Les changements

Bien sûr il y aura des changements. Bismarck a raison, avoir peur ne sert pas à grand chose. Mais penser que cela ne changera pas est aussi dangereux que de penser que le changement est forcément bon ou mauvais, ce n’est pas une question de choix individuels ni de morale.

L’Europe et l’Amérique ont été dominées depuis 200 ans par l’idéologie du progrès. C’est l’idée que le changement est forcément bon. Il faut se lancer dans une course en avant, parce que les solutions sont techniques et que développant la science, tout serait forcément mieux. Cela n’empêche pas les prophètes de malheur de nous annoncer toutes les catastrophes imaginables. La seule façon de les éviter étant de prier dieu et de donner de l’argent à l’église.

En tentant d’expliquer combien il était difficile de prévoir les changements climatiques et leurs conséquences, je crains d’être tombé dans le second piège : faire peur. Peut-être que la peur est le commencement de la sagesse, mais si on en reste là, c’est le commencement de la folie. Alors je donne un exemple de changement.

Ma maman est née en 1908 dans la forêt. Des petites communautés de nomades tentaient de vivre comme depuis plus de 3000 ans, sans livres, sans écoles, sans routes, sans industries, sans chevaux (en forêt ils sont inutiles). Bien sûr le progrès était à la lisière de la forêt, et il a balayé son pays détruisant tout sur son passage. Il a aussi apporté, les livres et un mode de vie totalement différent. Il y avait un milliard six cents millions de personnes sur Terre.
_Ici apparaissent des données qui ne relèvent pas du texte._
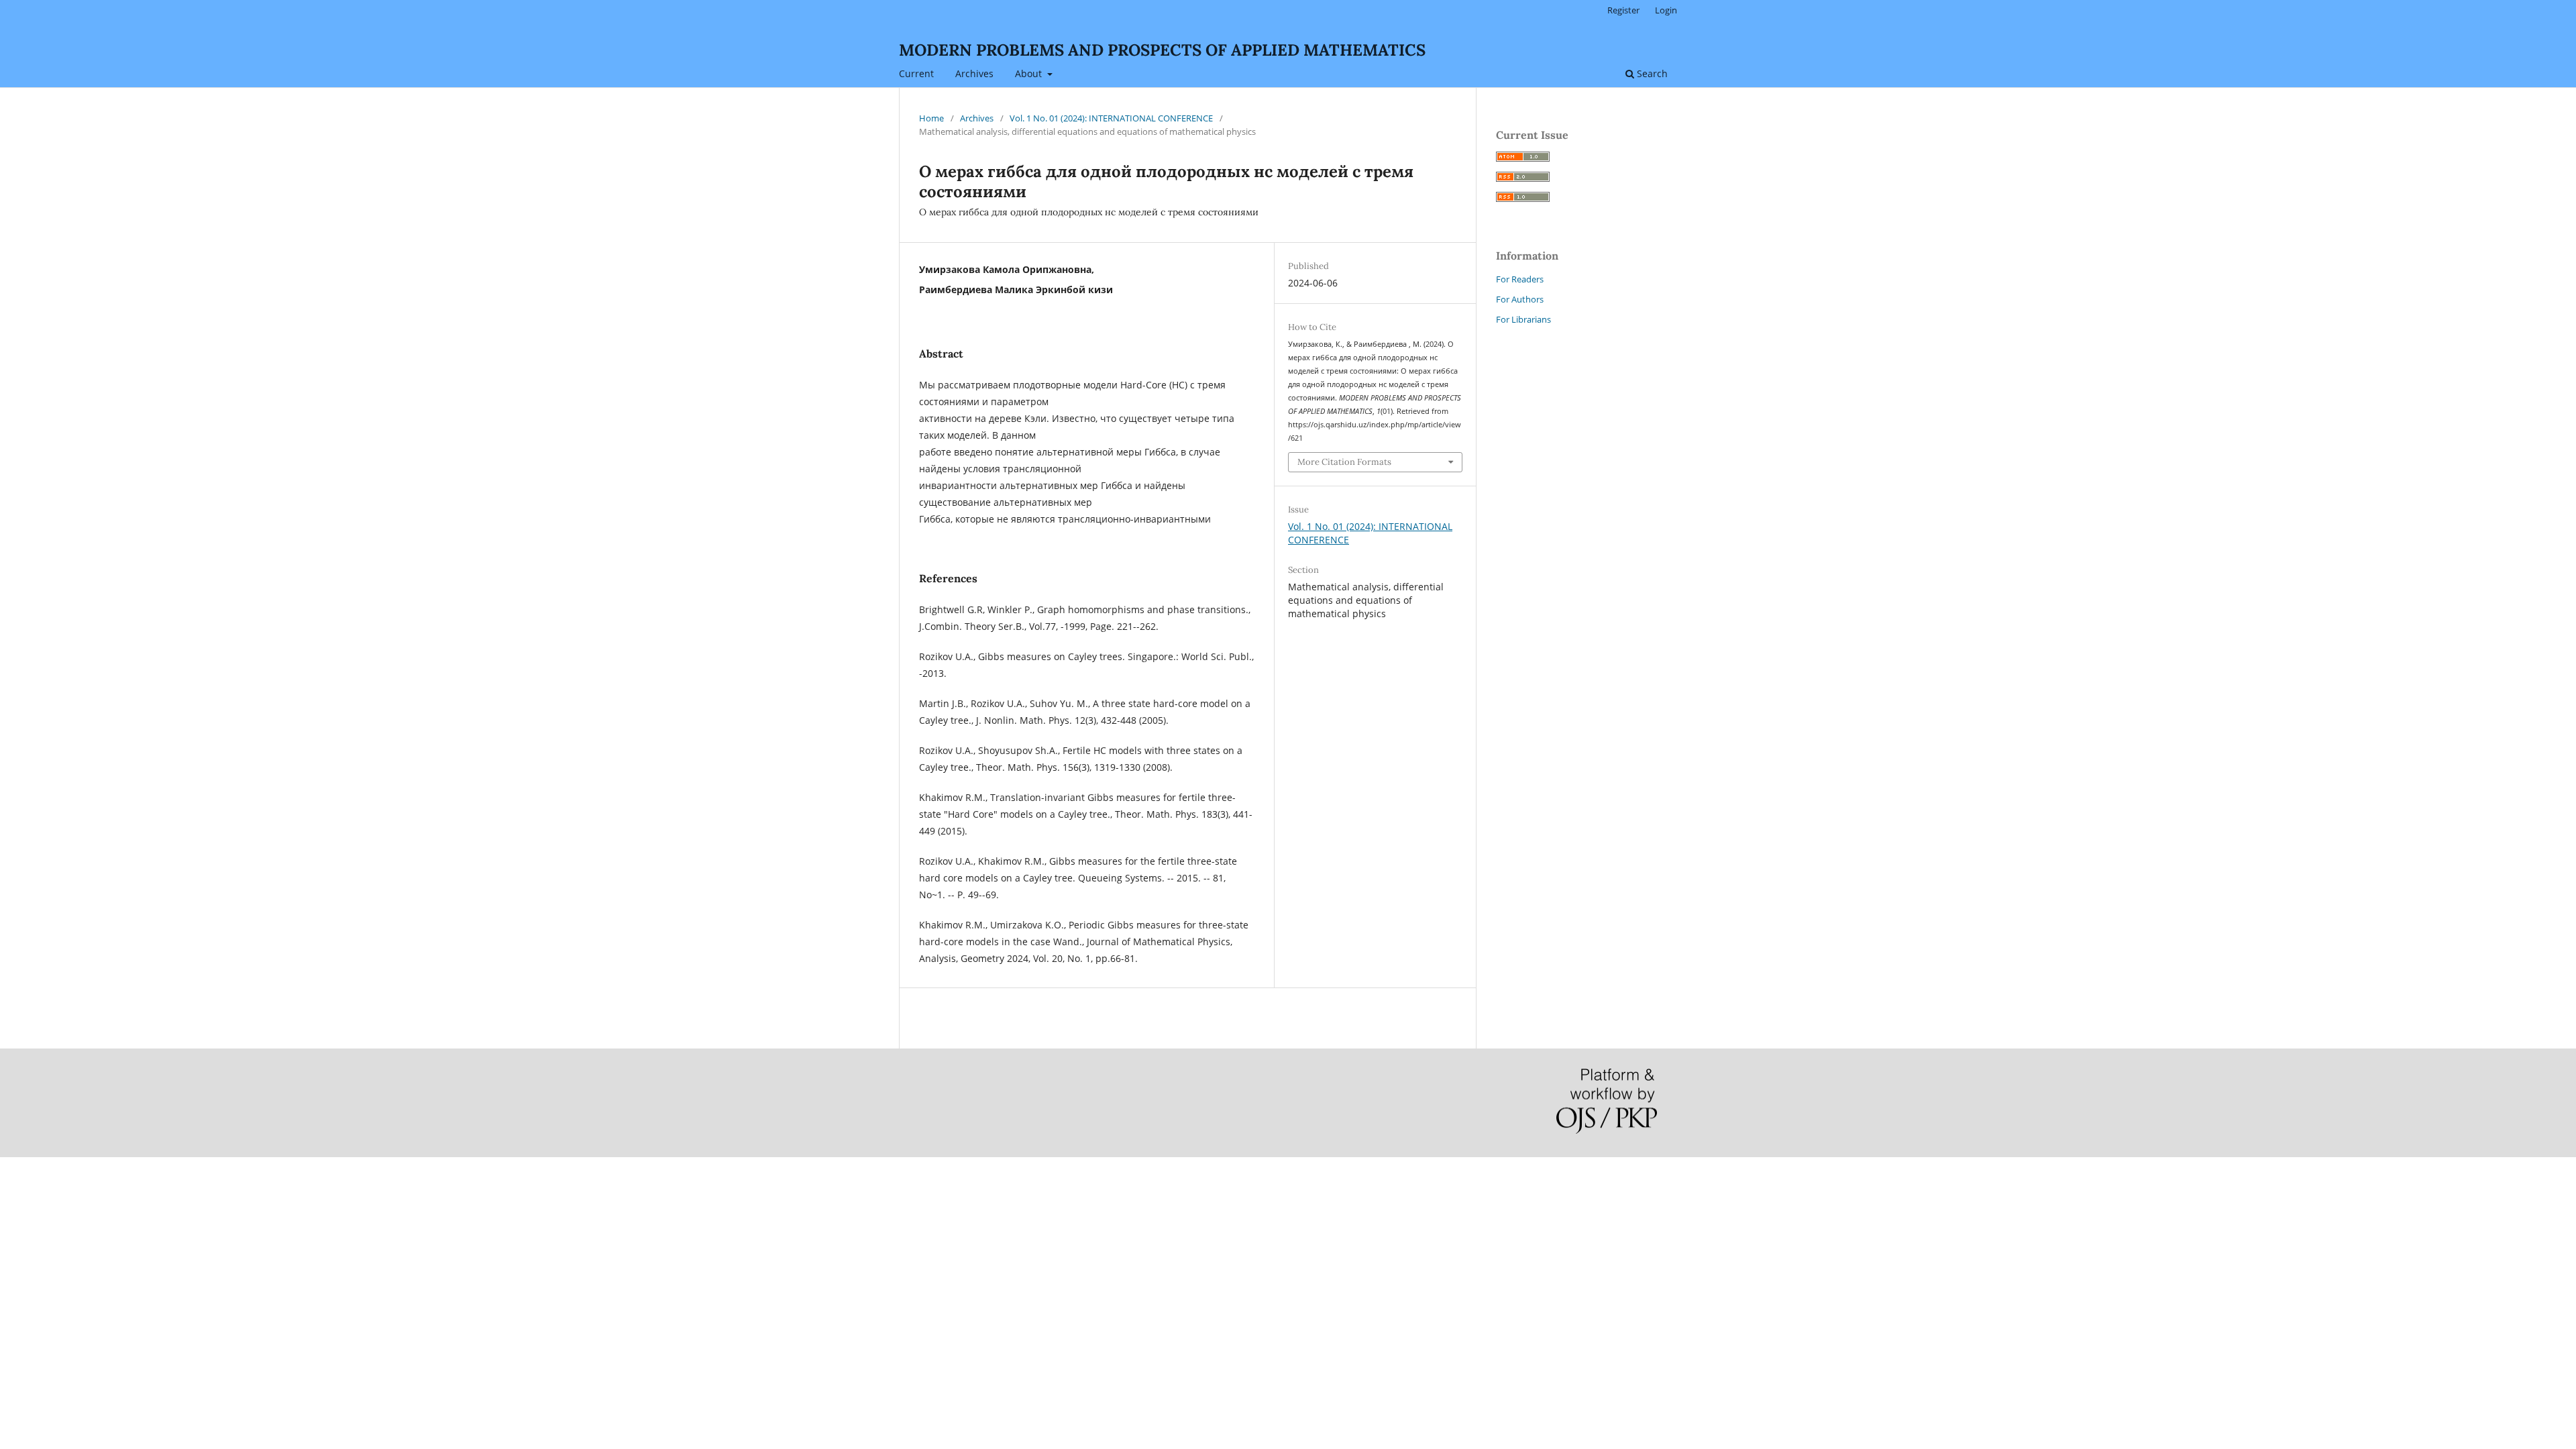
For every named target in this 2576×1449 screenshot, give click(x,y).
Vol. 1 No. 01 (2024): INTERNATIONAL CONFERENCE (1111, 118)
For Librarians (1523, 319)
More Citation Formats (1344, 462)
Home (931, 118)
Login (1666, 10)
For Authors (1520, 299)
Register (1623, 10)
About (1029, 73)
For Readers (1520, 279)
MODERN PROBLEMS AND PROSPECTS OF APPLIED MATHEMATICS (1162, 50)
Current (916, 73)
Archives (974, 73)
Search (1651, 73)
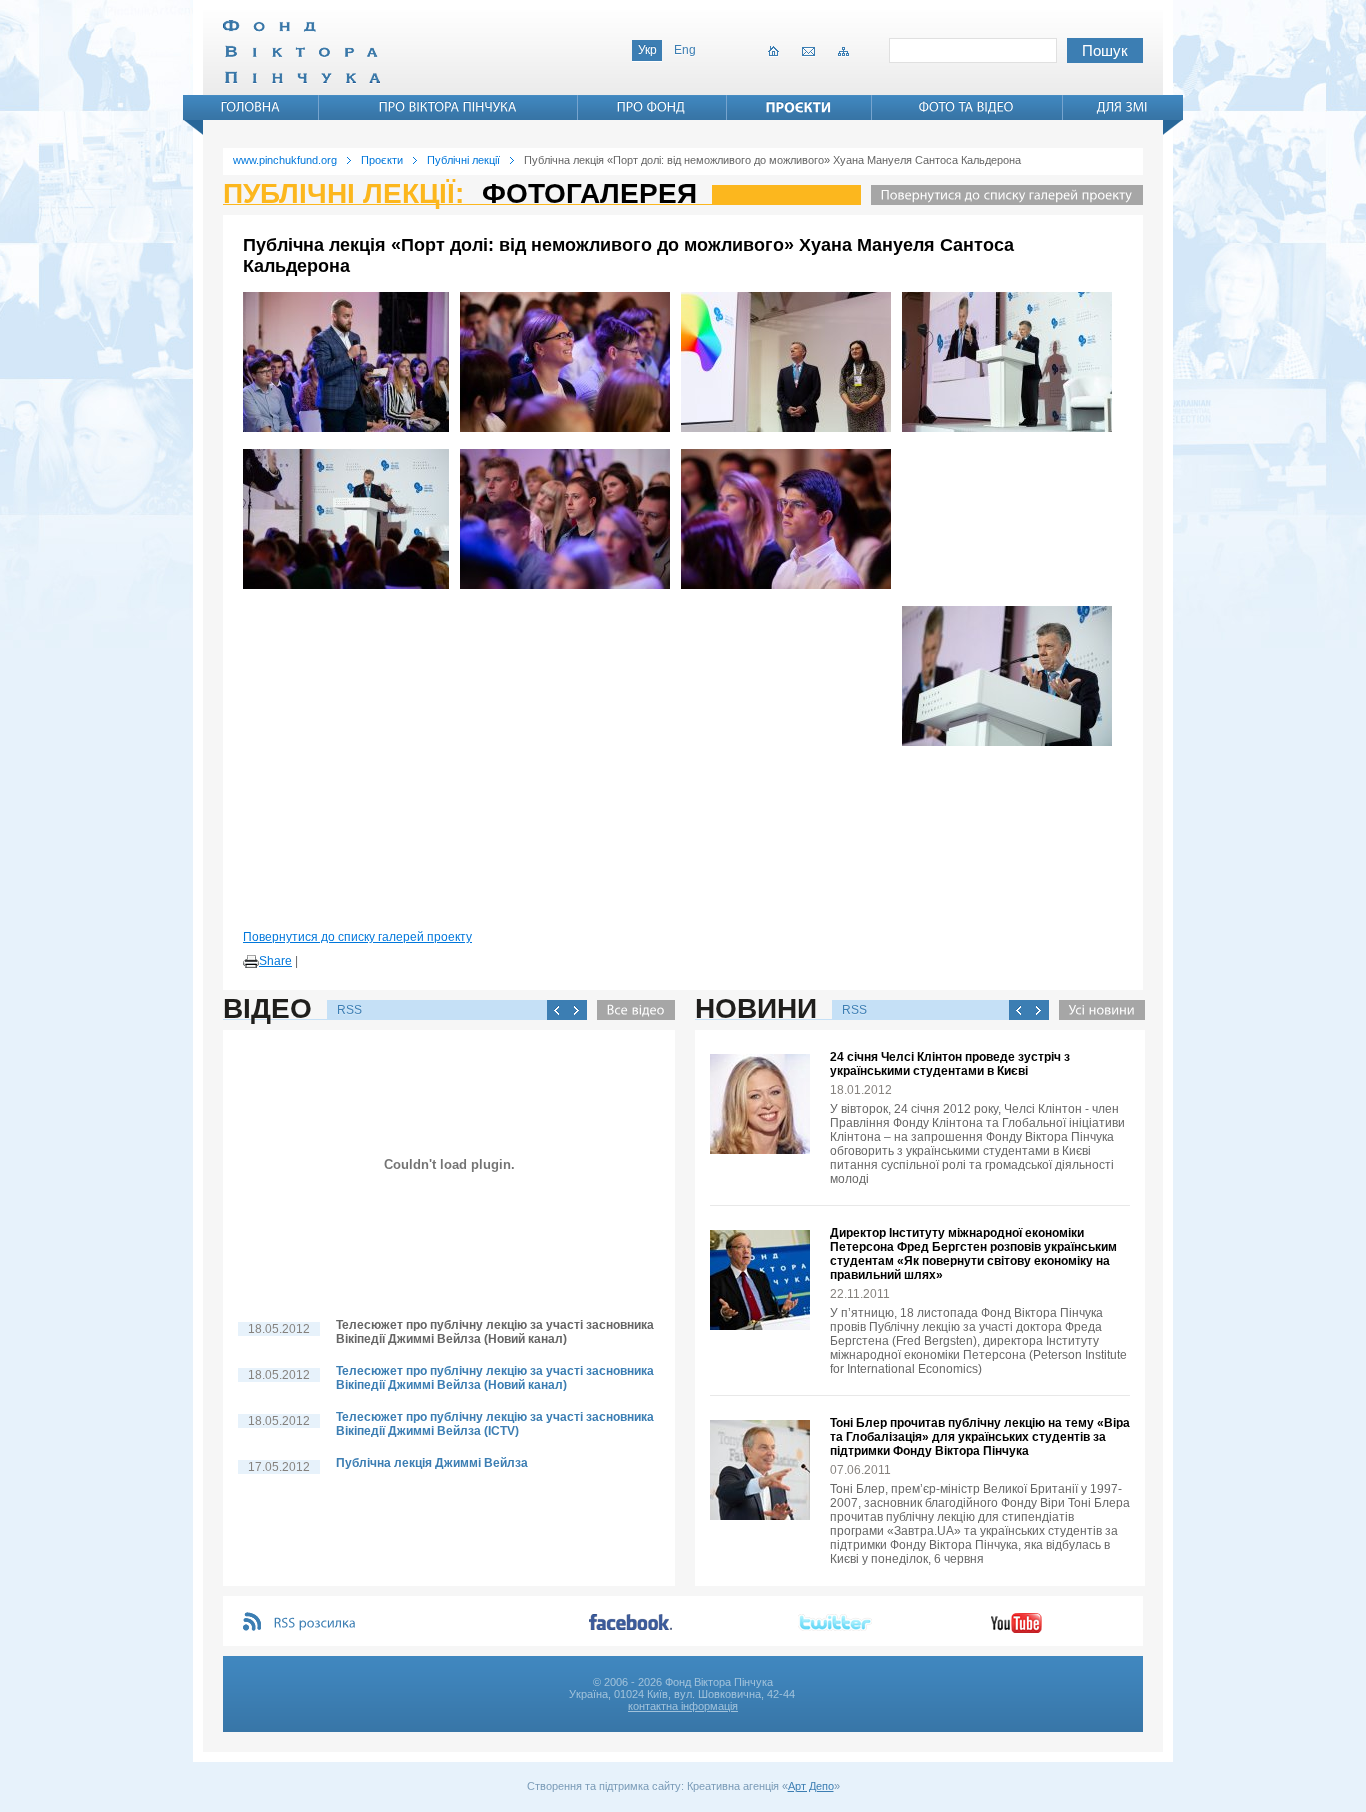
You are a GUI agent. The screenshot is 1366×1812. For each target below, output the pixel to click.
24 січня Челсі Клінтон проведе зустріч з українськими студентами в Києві (950, 1064)
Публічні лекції (463, 160)
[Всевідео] (631, 1010)
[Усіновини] (1097, 1010)
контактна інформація (683, 1706)
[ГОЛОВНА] (251, 107)
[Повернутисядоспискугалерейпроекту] (1002, 195)
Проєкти (382, 160)
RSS (349, 1010)
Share (275, 961)
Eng (685, 50)
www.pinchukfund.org (285, 160)
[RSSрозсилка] (315, 1623)
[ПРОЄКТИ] (799, 107)
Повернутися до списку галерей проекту (357, 937)
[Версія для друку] (251, 962)
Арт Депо (811, 1786)
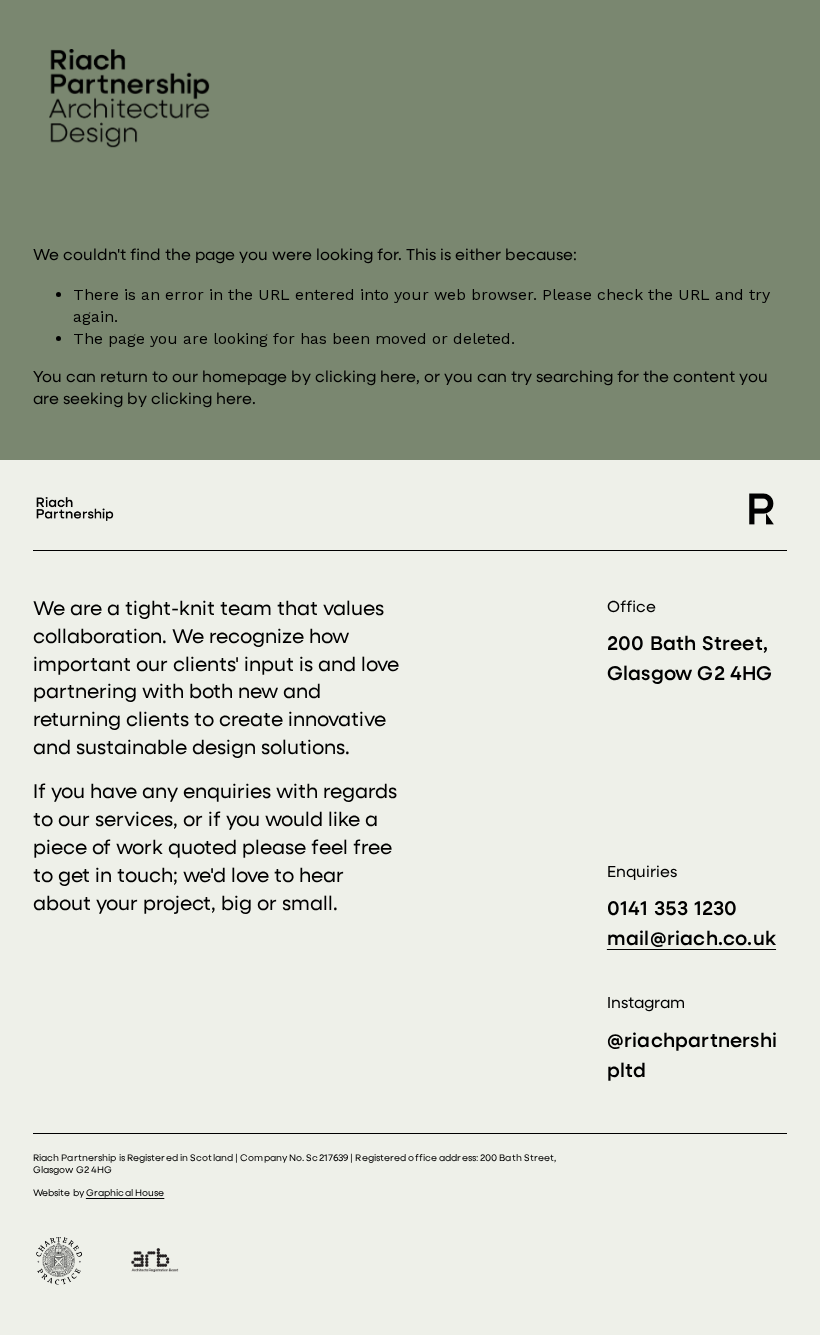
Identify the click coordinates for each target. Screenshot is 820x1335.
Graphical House (125, 1193)
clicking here (365, 378)
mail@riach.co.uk (691, 940)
Ma maman est morte en 2005, après avoir lu presque un livre par jour, avoir fait le tour du monde en avion, mis au monde plus de 1000 bébés comme sage-femme. Il y avait six milliards cinq cents millions de personnes sur Terre. Elle a connu le changement.

Sa principale force a été l’adaptation. Ne pas juger le changement comme bon ou dangereux, mais prévoir à court terme ( à long terme c’est impossible), et réagir à ce qui se passe.

Elle est née au moment où la mortalité infantile était à son maximum. La saleté des villes, et le manque de respect de la vie a fait que son premier combat fut de sauver les enfants. Et puis de donner à ces enfants une chance de survivre dans ce monde par l’éducation.

La faim est de tout temps et partout le mécanisme de contrôle des populations. Quand on étudie les grandes épidémies, il y a généralement un problème alimentaire qui les précède. Pour ma génération, le premier combat a été de nourrir tous les enfants que la génération précédente avait fait vivre. Pour réussir, on y a mis toutes les ressources énergétiques nécessaires, et on s’est aperçu que la nourriture était une arme beaucoup plus efficace que toutes les armées du monde.

Les combats de la génération de ma mère comme de la mienne sont tout à fait justifiables moralement, économiquement. Ne pas les avoir menés nous aurait condamné comme inhumains. Mais voilà, pour remplir cet objectif, nous avons saccagé les ressources de la terre. Nous constatons que nous ne pouvons pas continuer sans provoquer des catastrophes pires que tous les efforts que nous avons fait pour contrer les catastrophes précédentes.

Réduire la population de la Terre n’est certainement pas la solution. Ceux qui ont entre 10 et 25 ans ont maintenant la tâche de trouver comment nourrir tous ces gens sans détruire la planète. Les solutions sont nécessairement collectives, scientifiques et politiques.

Après-demain sera forcément différent de tout ce qu’on peut prévoir. Juger ne sert à rien. Avoir peur ne sert à rien. Il faut simplement prendre conscience de notre responsabilité d’humain et se mettre au travail. Échouer n’est pas envisageable.